> [Texte de lecture]
Les soupçons ont encore augmenté lorsque les médias européens ont rapporté que Chérif et Saïd Kouachi, [les deux hommes] qui ont perpétré le massacre au siège du magazine satirique avant d’être tués plus tard lors d’un échange de tirs avec la police dans un village proche, avaient été identifiés en 2010 comme une "menace terroriste potentielle", placés sur une liste de personnes sous surveillance et interdits de vol par les autorités britanniques.
Le quotidien britannique The Guardian a rapporté que les deux frères avaient été répertoriés dans une base de données étatsunienne sous l’étiquette de "suspects de terrorisme" et interdits d’entrée aux USA après avoir été identifiés comme membres d’une cellule terroriste créée en 2003 et chargée d’envoyer des volontaires en Irak.
Ces articles ont encore ajouté aux inquiétudes suscitées à la fois par la nature et l’orientation de la "guerre à la terreur" menée par les USA, et par les motifs cachés derrière cette campagne politique et militaire lancée aux États-Unis sous l’administration de George W. Bush après les événements du 11 septembre 2001 à New York.
Les Européens contre les guerres
De nombreux utilisateurs d’Internet et des réseaux sociaux ont fait part de leurs soupçons quant à ce que beaucoup ont interprété comme les signes typiques de liens entre les services secrets étatsuniens et britanniques et les auteurs de ces "attentats terroristes".
Paul Craig Roberts, rédacteur adjoint au Wall Street Journal et Secrétaire adjoint au Trésor étatsunien sous l’administration Reagan, a déclaré mardi à l’agence Anadolu que les événements de Paris ressemblaient à une opération "sous fausse bannière", conduite avec la participation des services de renseignement occidentaux dans le but de ramener la France « dans la sphère d’influence de Washington » et pour « réaligner l’Europe sur Israël ».
M. Roberts a expliqué : « Je ne dis pas que c’était une opération "sous fausse bannière". Je dis que ça y ressemble. Une autre raison serait de vouloir se débarrasser de l’opposition croissante en Europe contre la poursuite des guerres au Moyen-Orient. »

> [Données fournies]
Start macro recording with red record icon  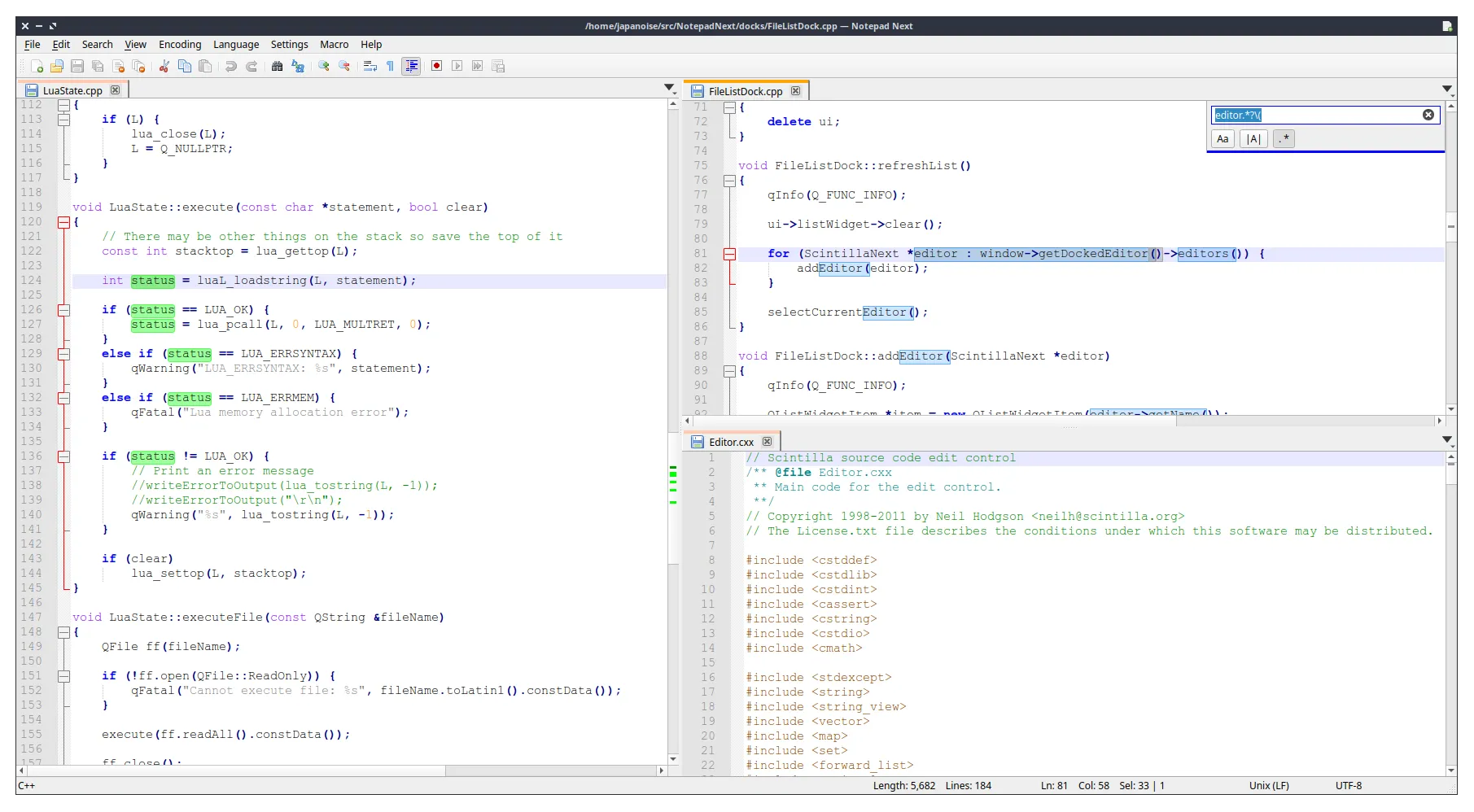(436, 66)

> [Objectif de l'exercice]
Reformulez sous forme de liste le paragraphe du texte de lecture qui commence par « Le quotidien britannique The Guardian », en conservant ses informations principales.

> [Corrigé]
Selon le quotidien britannique The Guardian :
- les deux frères étaient répertoriés dans une base de données étatsunienne comme « suspects de terrorisme » ;
- ils étaient interdits d'entrée aux USA ;
- ils avaient été identifiés comme membres d'une cellule terroriste créée en 2003 et chargée d'envoyer des volontaires en Irak.